Today, the Public Health Authority presented a new study that estimates that one third of everyone in Stockholm County will be infected with sars-cov-2 on May 1st this year. There will be about 600,000 people.

Many unconfirmed cases

The study is a mathematical modeling of the spread of the virus in Stockholm County. It is based partly on the so-called Stockholm study that was conducted a few weeks ago when randomly tested 700 Stockholmers and partly the new infected cases that are reported daily.

- What is surprising is that there are so many cases, 99 percent of all cases, that are completely unconfirmed, says Lisa Brouwers, head of analysis at the Public Health Authority.

Unknown number of infected other Sweden

The Public Health Authority study comes to the same results as the mathematician Tom Britton's calculations. This weekend he presented a study which also indicates that 30 percent of the population in Stockholm has had covid-19.

What it looks like in the rest of Sweden there are no calculations yet, but the high proportion of infected in Stockholm differs from the rest of the world.

"Preliminary data indicates that only a small proportion of the world's population has become infected, no more than two to three percent," WHO Director General Tedros Adhanom Ghebreyesus said at a press conference yesterday Monday.

Get in France

Yesterday, French Institute Pasteur also presented a study that calculates that six percent of French people will have been infected on May 11 this year.

The low numbers do not surprise the infection protection expert Johan Giesecke.

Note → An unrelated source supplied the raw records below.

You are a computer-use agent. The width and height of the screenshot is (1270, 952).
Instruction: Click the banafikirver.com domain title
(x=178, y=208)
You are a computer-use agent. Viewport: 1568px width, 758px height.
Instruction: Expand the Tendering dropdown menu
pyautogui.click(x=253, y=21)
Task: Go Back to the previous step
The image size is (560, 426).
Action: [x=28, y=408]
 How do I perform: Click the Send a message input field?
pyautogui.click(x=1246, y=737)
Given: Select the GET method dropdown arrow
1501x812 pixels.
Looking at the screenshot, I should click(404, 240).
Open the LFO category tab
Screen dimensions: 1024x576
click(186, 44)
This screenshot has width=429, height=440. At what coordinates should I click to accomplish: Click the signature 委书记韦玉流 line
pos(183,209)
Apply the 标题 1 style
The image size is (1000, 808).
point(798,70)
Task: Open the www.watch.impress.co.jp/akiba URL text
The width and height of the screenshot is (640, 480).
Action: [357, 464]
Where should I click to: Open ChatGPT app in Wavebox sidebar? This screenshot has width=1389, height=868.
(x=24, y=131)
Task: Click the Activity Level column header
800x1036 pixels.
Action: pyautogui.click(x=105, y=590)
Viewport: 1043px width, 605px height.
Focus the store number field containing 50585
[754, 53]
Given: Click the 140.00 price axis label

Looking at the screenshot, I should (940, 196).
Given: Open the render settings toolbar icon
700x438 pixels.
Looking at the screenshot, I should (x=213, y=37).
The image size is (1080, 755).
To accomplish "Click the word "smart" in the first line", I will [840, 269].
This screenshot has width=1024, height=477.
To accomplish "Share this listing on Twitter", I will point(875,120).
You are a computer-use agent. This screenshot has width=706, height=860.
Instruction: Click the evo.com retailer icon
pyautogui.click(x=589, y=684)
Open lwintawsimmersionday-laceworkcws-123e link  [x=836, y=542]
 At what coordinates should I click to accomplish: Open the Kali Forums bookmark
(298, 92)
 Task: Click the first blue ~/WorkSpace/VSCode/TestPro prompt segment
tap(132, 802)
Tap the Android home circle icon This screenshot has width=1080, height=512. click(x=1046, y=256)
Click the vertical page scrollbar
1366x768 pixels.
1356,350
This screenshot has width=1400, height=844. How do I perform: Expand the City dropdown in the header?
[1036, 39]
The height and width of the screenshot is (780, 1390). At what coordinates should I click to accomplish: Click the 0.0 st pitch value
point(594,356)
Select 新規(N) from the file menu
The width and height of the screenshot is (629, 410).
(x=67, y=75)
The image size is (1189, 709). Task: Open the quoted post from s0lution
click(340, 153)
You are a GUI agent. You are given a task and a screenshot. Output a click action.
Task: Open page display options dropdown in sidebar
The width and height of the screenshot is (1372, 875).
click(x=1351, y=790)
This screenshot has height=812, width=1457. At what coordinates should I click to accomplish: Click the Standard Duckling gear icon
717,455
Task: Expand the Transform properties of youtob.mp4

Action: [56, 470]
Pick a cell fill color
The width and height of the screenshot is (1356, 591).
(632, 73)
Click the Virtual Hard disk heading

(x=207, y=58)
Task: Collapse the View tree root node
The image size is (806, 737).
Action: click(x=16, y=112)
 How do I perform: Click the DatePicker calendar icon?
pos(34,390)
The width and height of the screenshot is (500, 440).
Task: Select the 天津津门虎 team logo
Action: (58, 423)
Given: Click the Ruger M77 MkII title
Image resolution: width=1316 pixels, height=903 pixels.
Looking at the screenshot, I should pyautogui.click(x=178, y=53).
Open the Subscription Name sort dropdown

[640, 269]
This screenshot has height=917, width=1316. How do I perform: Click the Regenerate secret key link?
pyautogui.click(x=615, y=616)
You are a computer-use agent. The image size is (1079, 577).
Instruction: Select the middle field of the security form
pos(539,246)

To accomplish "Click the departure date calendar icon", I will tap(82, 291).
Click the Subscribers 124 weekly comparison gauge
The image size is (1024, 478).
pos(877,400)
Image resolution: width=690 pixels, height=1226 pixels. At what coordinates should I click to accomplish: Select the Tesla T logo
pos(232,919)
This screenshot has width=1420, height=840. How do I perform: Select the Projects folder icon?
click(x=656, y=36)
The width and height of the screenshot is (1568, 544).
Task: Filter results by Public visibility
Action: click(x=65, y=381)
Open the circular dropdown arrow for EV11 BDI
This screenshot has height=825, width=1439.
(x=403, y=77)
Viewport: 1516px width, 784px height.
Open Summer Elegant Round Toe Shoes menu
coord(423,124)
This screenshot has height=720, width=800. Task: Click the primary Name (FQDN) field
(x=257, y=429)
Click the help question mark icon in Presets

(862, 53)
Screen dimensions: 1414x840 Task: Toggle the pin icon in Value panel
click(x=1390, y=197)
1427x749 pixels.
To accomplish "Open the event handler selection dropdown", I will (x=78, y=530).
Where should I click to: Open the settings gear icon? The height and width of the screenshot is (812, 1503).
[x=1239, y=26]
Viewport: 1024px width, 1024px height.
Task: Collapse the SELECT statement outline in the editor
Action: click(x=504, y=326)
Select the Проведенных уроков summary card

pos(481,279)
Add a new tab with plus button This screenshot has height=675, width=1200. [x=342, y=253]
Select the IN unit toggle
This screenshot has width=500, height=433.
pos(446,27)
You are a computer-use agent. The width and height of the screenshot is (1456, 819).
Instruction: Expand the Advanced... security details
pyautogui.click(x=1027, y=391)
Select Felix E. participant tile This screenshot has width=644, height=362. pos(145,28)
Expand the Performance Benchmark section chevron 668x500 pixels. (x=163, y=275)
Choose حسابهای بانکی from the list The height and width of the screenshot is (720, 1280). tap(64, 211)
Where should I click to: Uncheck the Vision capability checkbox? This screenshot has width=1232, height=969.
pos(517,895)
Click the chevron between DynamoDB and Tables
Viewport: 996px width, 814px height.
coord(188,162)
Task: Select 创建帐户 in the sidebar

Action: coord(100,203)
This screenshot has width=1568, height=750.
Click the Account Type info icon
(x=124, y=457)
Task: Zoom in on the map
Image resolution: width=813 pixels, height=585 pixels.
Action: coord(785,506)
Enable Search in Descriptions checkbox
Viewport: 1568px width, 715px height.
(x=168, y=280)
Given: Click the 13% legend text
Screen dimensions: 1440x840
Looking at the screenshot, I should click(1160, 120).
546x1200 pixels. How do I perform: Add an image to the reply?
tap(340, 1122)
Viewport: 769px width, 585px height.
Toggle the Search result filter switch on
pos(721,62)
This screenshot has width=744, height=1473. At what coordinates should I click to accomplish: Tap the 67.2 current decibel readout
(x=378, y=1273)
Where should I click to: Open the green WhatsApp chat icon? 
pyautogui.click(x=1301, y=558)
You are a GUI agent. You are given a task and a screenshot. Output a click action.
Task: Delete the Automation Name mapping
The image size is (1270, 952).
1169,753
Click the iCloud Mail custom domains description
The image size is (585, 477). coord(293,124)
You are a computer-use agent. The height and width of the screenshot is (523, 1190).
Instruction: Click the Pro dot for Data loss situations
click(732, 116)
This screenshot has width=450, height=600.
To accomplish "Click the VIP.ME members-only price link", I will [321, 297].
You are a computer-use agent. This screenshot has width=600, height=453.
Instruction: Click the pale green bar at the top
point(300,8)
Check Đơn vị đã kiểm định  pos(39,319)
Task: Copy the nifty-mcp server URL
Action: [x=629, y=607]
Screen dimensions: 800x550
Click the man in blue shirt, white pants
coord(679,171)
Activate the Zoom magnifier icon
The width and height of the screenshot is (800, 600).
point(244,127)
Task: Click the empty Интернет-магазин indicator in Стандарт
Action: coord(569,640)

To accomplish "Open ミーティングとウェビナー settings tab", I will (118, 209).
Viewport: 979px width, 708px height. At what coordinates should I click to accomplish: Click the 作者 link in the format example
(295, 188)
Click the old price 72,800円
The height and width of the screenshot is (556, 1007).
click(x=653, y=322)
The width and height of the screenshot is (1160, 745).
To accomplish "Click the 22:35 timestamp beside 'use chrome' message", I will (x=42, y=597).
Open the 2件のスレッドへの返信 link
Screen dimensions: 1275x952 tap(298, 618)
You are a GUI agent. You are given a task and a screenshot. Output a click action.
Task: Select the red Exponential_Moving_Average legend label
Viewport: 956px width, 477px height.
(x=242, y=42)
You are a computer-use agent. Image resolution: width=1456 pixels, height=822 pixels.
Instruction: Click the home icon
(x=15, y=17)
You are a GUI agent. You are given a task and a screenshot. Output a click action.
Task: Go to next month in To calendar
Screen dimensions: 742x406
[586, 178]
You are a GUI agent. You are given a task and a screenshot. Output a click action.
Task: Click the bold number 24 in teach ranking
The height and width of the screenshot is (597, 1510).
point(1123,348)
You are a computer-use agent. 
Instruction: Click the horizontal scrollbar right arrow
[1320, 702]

- Most countries have had a lockdown, they have not had distribution in their countries in the same way as Sweden. We have had a spread of infection in the population, he says.

unrecorded

But there may also be dark figures in the international calculations.

- The data presented internationally may have been measured in different ways, either you have only measured antibodies or you have only counted those cared for in hospitals. We have tried to estimate the entire spread, says Anders Wallensten, Deputy State Epidemiologist at the Public Health Authority.